WORK ORDER: Take the line that contains "At what coordinates" and each one after it through the last line below, and retype them exactly. Leave out the pictures.

GIVEN ENTRIES:
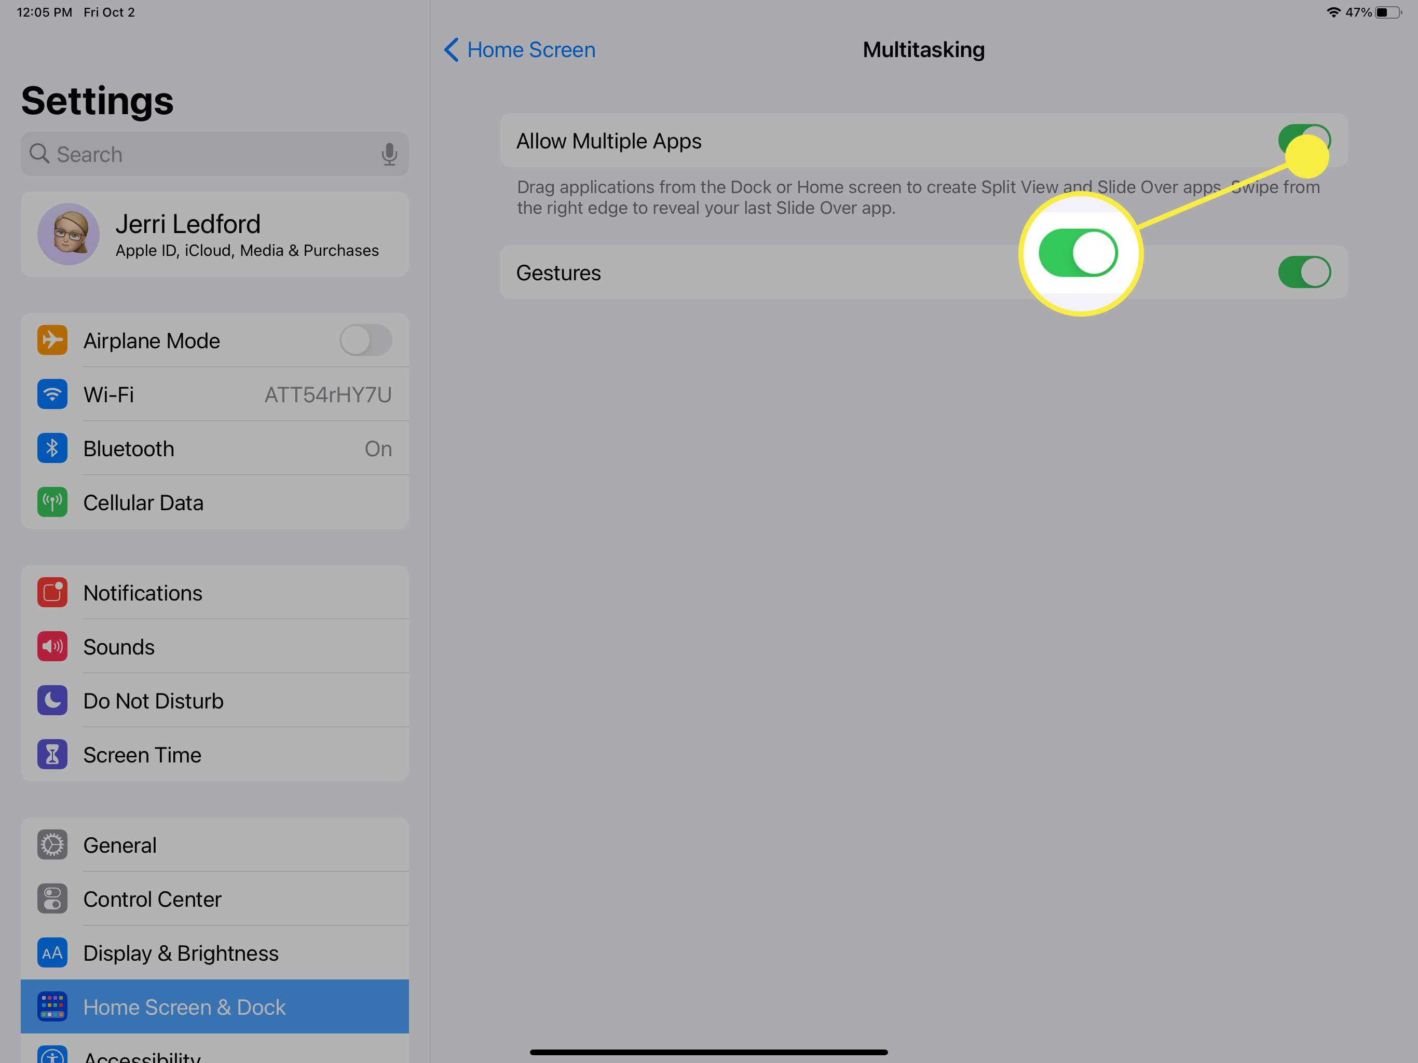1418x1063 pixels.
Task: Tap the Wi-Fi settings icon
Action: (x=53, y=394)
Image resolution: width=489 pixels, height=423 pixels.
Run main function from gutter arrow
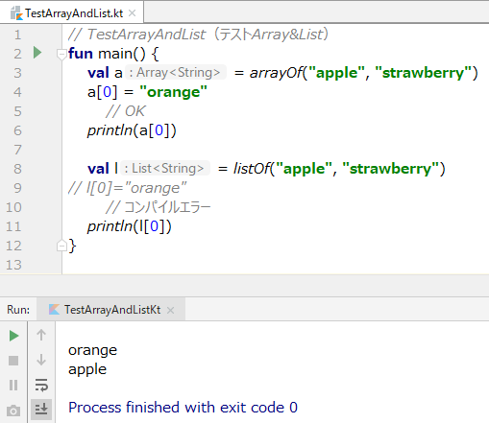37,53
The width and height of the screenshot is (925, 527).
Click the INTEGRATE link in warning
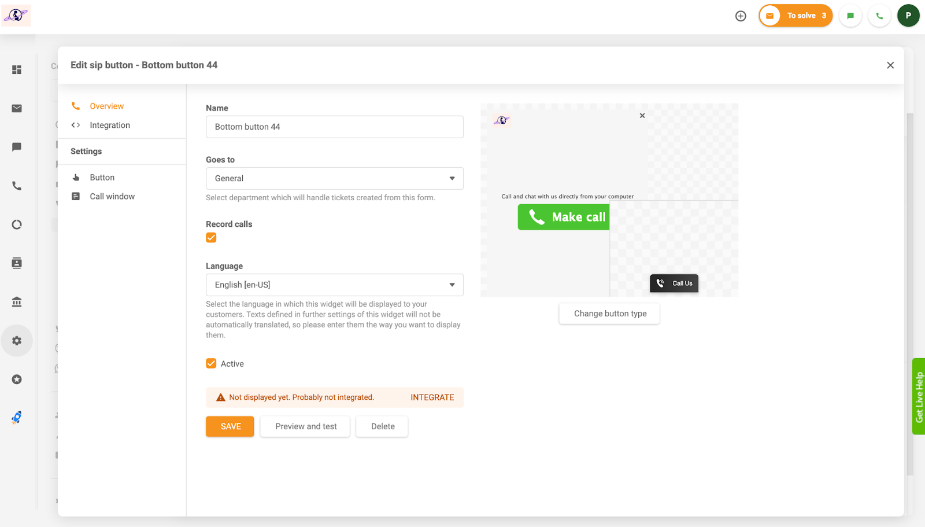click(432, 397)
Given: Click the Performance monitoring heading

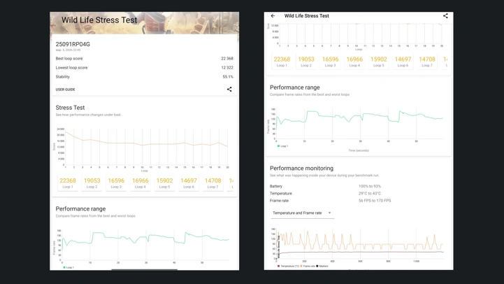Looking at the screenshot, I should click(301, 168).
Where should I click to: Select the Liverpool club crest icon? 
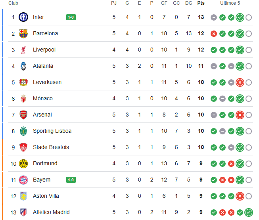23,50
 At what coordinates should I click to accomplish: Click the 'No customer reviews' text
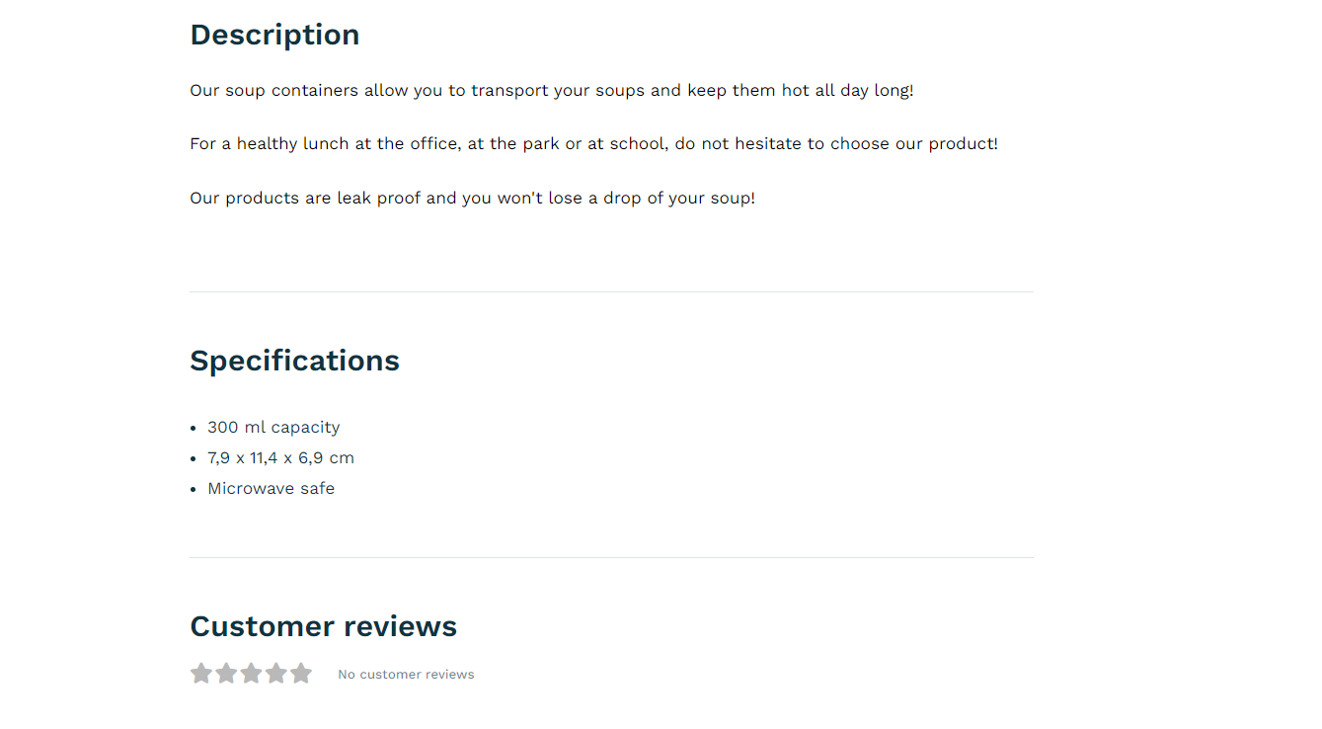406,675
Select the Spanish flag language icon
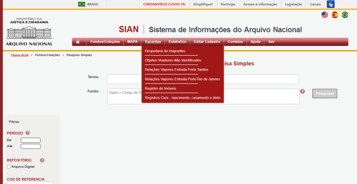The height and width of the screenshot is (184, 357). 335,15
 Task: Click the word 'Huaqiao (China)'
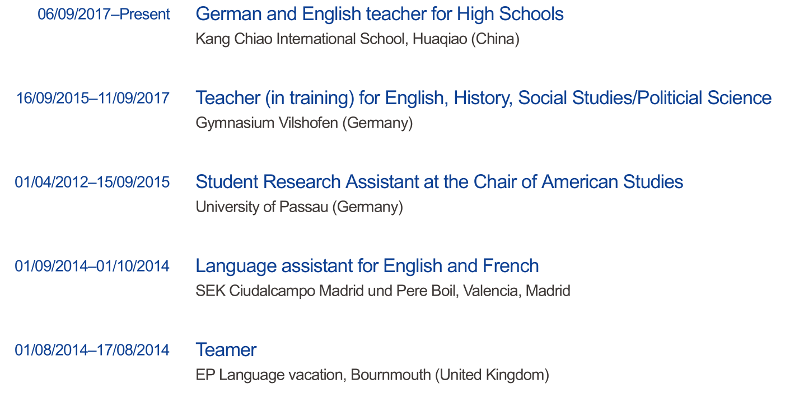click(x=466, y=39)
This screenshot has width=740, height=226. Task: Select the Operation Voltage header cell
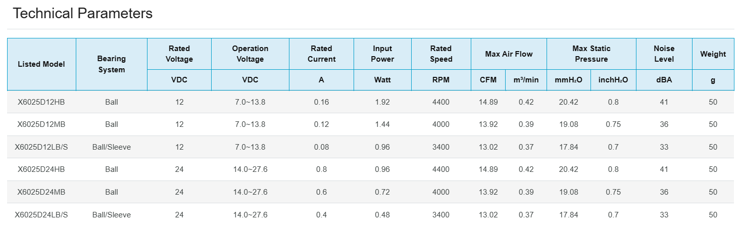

RESPONSE TO THIS TASK:
 At what coordinates should I click to accomplish: Click the 'No customer reviews' text
406,675
Select the Spanish flag language icon
The height and width of the screenshot is (184, 357). 335,15
 Task: Click the word 'Huaqiao (China)'
click(x=466, y=39)
This screenshot has width=740, height=226. Task: Select the Operation Voltage header cell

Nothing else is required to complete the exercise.